Trump isn’t being quite as generous as Kansas, which decided not to tax pass-through sums at all, but he does want to lower the tax on such income to 15 percent. Pass-through income currently is taxed just like wages, at rates that escalate to 39.6 percent.
The result is easy to predict: A lot of people would start LLCs and other entities, turning their paychecks into lower-taxed pass-through payments. “Whenever there are different rates for different sorts of income, individuals can find ways to game the system,” says Scott Greenberg, an analyst at the Tax Foundation.
Congress could try to write rules to limit such conversions but it would have a hard time keeping up with clever tax lawyers. “It would probably leave federal revenue pretty substantially lower,” Greenberg said.
When candidate Trump floated the idea of a lower pass-through rate last fall, the Tax Foundation estimated that it would cost the government $1.7 trillion over 10 years.

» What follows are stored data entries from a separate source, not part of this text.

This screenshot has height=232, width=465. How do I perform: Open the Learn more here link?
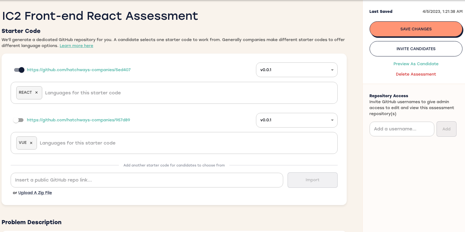[x=76, y=45]
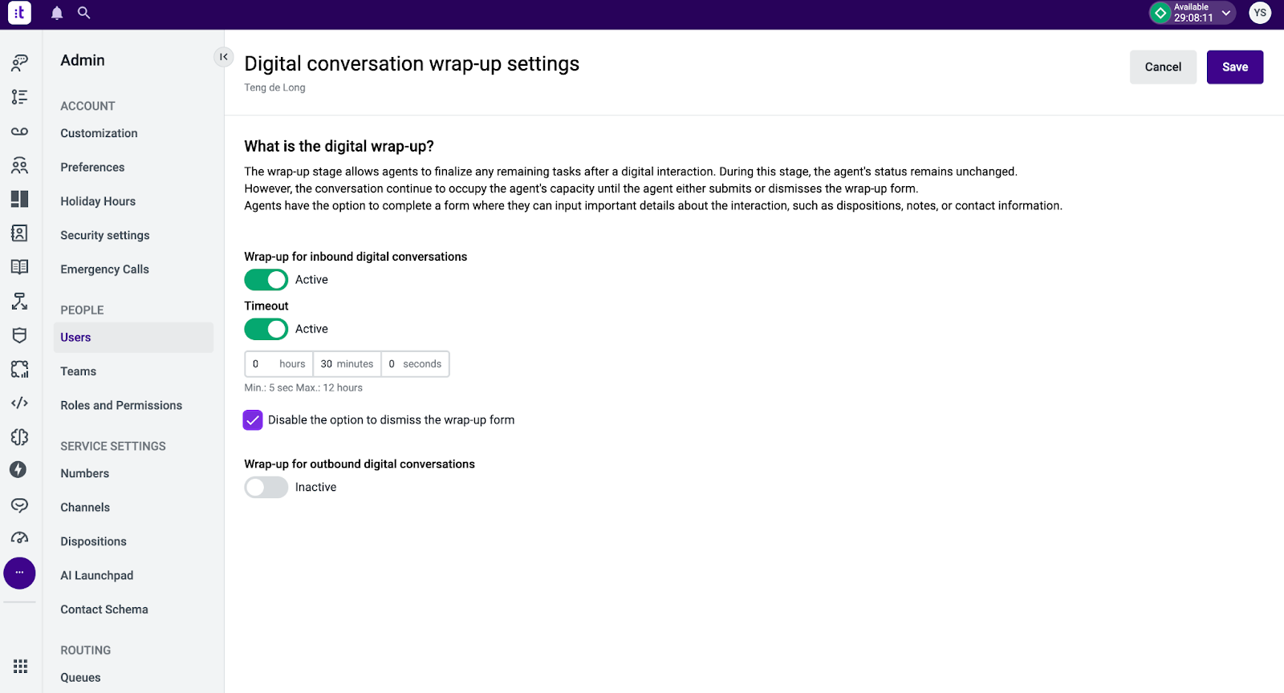Enable wrap-up for outbound digital conversations
Viewport: 1284px width, 693px height.
coord(266,488)
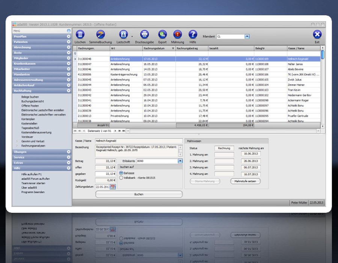Image resolution: width=338 pixels, height=263 pixels.
Task: Click the Löschen trash icon
Action: 80,35
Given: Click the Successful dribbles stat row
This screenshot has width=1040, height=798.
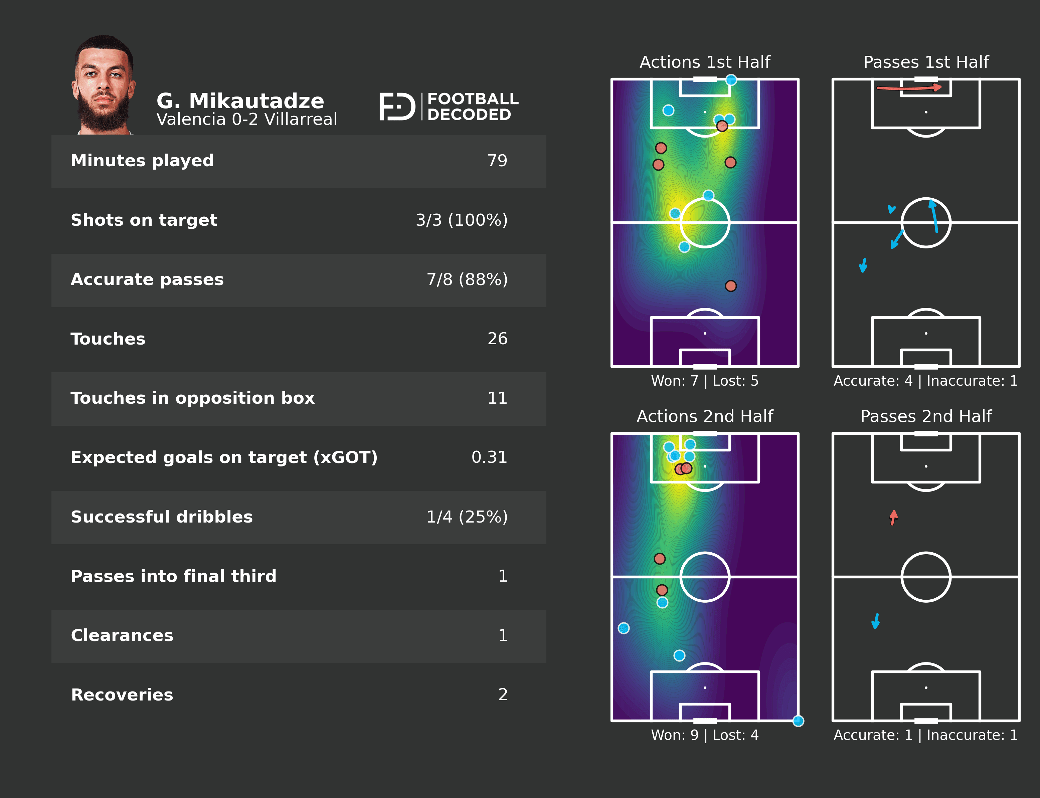Looking at the screenshot, I should 298,517.
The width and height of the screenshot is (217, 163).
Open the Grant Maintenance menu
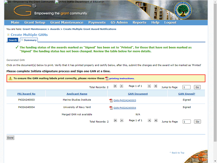[66, 22]
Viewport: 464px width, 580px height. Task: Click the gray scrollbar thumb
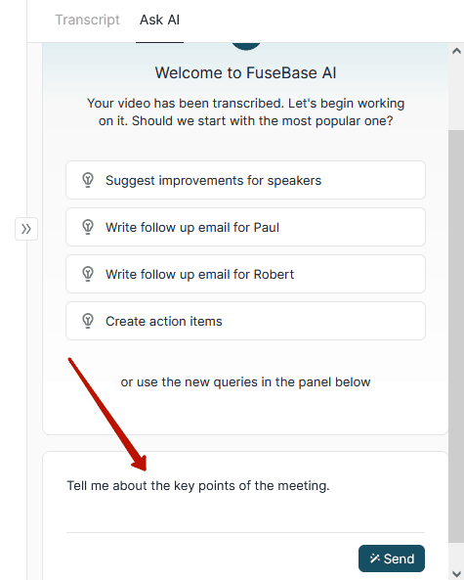tap(456, 336)
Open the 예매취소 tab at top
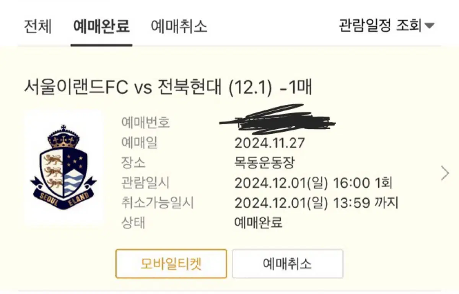This screenshot has width=459, height=294. [x=179, y=27]
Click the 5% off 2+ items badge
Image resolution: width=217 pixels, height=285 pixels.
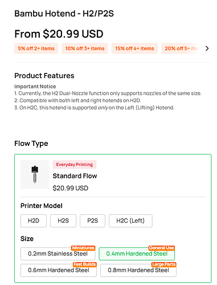36,48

The pass-through tax cut is even harder to justify on equity grounds. It would let law-firm partners pay a lower tax rate than their first-year associates, and Trump pay a lower rate than some of his hotel staffers.
The pass-through cut is just one piece of the president’s single-page tax outline, but it’s a telling piece. Like Kansas Gov. Sam Brownback, Trump is arguing that unshackling job creators will boost the economy enough to pay for much of his tax cuts.
The problem, in both Topeka and Washington, is that the growth projections are unrealistic.
The Tax Policy Center analyzed Trump’s campaign tax plan, which contained many of the ideas that are in the new version, last October and found that it would raise the national debt by $7 trillion in a decade.
It would boost the economy for a few years, the center found, but by 2024 the stimulus would be gone and the swollen deficit would be pushing up interest rates. That would hold down private investment, making the economy weaker than it would have been without the tax cuts.
So, at best, the tax cuts represent a temporary sugar rush for the economy. The budget-busting effect of cutting the corporate tax rate to 15 percent from 35 percent is especially huge: It reduces tax revenue $3.5 trillion over 10 years.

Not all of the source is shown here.